§ **DIRECTIVE**
In the part of the material that opens with the line containing "What do you see at coordinates (701, 307)" and closes with the line containing "so click(x=231, y=213).", rename "screenshot" to "screen capture" and reproduce those lines with nothing else altered.
## Start EXTRACTED RECORDS
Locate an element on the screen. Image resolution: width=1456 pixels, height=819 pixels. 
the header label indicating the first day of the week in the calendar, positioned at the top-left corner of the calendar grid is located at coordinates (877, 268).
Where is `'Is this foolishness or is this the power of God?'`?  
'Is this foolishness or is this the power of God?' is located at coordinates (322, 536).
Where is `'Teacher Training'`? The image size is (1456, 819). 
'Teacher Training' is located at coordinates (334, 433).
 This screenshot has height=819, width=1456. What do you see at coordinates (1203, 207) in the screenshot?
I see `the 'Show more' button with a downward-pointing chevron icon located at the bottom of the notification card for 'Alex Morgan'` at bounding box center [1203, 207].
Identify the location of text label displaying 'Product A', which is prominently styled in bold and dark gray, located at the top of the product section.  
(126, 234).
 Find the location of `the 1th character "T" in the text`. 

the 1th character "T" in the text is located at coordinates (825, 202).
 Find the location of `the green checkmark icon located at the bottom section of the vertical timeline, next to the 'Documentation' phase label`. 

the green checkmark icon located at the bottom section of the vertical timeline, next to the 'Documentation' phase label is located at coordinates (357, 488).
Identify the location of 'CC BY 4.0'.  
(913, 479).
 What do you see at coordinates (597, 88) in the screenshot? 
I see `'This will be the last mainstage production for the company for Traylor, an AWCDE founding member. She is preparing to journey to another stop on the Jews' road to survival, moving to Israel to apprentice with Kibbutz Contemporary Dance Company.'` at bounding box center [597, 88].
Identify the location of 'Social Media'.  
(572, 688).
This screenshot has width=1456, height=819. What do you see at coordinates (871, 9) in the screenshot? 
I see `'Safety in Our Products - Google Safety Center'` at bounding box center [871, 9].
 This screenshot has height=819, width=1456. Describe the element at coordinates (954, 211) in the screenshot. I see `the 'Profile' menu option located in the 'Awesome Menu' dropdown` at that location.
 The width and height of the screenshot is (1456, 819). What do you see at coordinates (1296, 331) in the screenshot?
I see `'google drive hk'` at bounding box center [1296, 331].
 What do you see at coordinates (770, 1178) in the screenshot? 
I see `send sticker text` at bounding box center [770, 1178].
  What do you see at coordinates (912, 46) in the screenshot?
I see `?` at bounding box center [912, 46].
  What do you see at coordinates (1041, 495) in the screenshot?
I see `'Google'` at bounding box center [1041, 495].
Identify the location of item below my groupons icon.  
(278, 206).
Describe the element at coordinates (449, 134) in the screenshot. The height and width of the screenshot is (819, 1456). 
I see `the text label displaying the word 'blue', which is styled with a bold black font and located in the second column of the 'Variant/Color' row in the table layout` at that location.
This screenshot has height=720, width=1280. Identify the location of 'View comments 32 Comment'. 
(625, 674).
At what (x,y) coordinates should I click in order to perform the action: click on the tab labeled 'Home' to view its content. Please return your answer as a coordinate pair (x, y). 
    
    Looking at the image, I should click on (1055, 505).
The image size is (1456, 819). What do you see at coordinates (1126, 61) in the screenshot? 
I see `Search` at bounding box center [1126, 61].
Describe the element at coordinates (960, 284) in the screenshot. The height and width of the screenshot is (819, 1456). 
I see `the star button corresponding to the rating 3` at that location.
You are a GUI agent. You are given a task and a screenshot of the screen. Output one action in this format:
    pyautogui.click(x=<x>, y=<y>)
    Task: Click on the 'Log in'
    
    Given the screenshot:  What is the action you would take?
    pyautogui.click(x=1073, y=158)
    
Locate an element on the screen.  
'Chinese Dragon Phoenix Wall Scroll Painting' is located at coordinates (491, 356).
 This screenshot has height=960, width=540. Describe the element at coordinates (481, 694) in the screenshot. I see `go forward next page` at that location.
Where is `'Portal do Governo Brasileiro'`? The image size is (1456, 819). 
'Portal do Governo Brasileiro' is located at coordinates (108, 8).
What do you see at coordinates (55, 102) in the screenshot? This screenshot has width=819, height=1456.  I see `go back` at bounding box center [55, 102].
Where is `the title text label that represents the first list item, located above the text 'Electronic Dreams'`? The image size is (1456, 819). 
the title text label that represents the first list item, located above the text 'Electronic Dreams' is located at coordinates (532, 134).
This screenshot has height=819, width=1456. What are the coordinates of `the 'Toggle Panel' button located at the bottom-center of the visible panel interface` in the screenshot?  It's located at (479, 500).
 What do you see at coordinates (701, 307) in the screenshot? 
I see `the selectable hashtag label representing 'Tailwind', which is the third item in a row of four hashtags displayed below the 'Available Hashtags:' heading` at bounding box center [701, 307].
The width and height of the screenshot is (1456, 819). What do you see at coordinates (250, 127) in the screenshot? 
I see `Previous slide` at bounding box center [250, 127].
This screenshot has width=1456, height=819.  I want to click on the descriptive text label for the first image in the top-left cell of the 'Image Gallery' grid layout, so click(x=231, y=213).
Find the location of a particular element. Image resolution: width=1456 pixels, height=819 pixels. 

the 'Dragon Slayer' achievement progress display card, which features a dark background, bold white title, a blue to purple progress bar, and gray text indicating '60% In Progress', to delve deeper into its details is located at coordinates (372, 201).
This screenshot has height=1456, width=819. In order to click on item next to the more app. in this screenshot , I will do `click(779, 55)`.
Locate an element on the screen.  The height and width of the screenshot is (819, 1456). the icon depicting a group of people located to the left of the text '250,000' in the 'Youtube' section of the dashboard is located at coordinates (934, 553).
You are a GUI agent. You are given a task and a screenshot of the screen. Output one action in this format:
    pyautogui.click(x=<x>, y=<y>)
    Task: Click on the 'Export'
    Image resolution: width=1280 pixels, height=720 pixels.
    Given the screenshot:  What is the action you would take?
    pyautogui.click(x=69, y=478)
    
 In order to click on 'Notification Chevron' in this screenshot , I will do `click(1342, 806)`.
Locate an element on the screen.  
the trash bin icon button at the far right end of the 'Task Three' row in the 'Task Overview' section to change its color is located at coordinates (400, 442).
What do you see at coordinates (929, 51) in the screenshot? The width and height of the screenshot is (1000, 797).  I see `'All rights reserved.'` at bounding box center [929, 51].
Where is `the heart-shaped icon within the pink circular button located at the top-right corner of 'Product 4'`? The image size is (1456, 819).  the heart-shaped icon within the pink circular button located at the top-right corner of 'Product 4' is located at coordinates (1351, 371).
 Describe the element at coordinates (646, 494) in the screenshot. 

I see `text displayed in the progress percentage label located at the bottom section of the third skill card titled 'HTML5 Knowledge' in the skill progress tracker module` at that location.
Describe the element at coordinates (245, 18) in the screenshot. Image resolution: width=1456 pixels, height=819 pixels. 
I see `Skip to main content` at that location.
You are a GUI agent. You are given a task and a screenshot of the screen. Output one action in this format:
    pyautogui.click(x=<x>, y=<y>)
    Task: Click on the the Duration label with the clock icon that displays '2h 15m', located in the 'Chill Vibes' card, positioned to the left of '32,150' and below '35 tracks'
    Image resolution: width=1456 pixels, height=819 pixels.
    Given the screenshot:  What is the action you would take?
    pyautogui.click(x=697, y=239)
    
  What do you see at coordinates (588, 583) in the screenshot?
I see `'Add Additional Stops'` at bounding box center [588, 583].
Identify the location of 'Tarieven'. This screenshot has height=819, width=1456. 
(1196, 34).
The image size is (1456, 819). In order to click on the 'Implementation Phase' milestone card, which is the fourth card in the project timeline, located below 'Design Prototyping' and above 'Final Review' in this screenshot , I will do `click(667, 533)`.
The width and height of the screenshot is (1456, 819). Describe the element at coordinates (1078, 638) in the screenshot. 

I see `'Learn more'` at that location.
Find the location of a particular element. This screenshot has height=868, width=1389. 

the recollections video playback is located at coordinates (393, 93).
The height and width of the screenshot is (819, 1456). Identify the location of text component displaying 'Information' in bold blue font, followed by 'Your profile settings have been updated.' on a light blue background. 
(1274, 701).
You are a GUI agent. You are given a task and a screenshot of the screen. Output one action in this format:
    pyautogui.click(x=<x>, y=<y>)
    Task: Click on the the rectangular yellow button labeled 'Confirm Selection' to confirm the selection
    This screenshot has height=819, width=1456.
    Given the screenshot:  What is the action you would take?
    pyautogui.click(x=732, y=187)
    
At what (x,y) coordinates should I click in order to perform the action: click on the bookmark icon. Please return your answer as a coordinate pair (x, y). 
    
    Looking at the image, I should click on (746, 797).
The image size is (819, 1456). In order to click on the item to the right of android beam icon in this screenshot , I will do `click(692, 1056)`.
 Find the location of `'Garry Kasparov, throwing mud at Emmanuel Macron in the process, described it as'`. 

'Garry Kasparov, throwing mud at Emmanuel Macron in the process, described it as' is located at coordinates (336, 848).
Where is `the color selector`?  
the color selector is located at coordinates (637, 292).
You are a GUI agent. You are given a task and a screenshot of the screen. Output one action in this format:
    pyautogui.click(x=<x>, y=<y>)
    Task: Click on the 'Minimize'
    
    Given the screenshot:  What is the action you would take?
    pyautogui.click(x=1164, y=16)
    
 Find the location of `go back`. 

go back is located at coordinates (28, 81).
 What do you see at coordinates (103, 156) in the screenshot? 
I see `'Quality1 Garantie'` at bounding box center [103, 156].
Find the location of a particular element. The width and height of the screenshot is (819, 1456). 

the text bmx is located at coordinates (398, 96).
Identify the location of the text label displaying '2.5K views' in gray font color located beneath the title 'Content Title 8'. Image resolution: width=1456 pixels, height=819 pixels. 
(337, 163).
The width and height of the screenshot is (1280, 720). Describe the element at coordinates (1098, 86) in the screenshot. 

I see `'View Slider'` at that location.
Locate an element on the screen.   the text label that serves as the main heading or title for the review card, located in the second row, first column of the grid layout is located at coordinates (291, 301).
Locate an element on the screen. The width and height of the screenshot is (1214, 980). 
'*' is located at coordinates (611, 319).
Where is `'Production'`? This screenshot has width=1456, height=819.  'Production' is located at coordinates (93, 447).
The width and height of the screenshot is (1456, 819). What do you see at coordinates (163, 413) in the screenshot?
## End EXTRACTED RECORDS
§ **EXPECTED ANSWER**
 What do you see at coordinates (701, 307) in the screen capture? 
I see `the selectable hashtag label representing 'Tailwind', which is the third item in a row of four hashtags displayed below the 'Available Hashtags:' heading` at bounding box center [701, 307].
The width and height of the screen capture is (1456, 819). What do you see at coordinates (250, 127) in the screen capture? 
I see `Previous slide` at bounding box center [250, 127].
This screen capture has width=1456, height=819.  I want to click on the descriptive text label for the first image in the top-left cell of the 'Image Gallery' grid layout, so click(x=231, y=213).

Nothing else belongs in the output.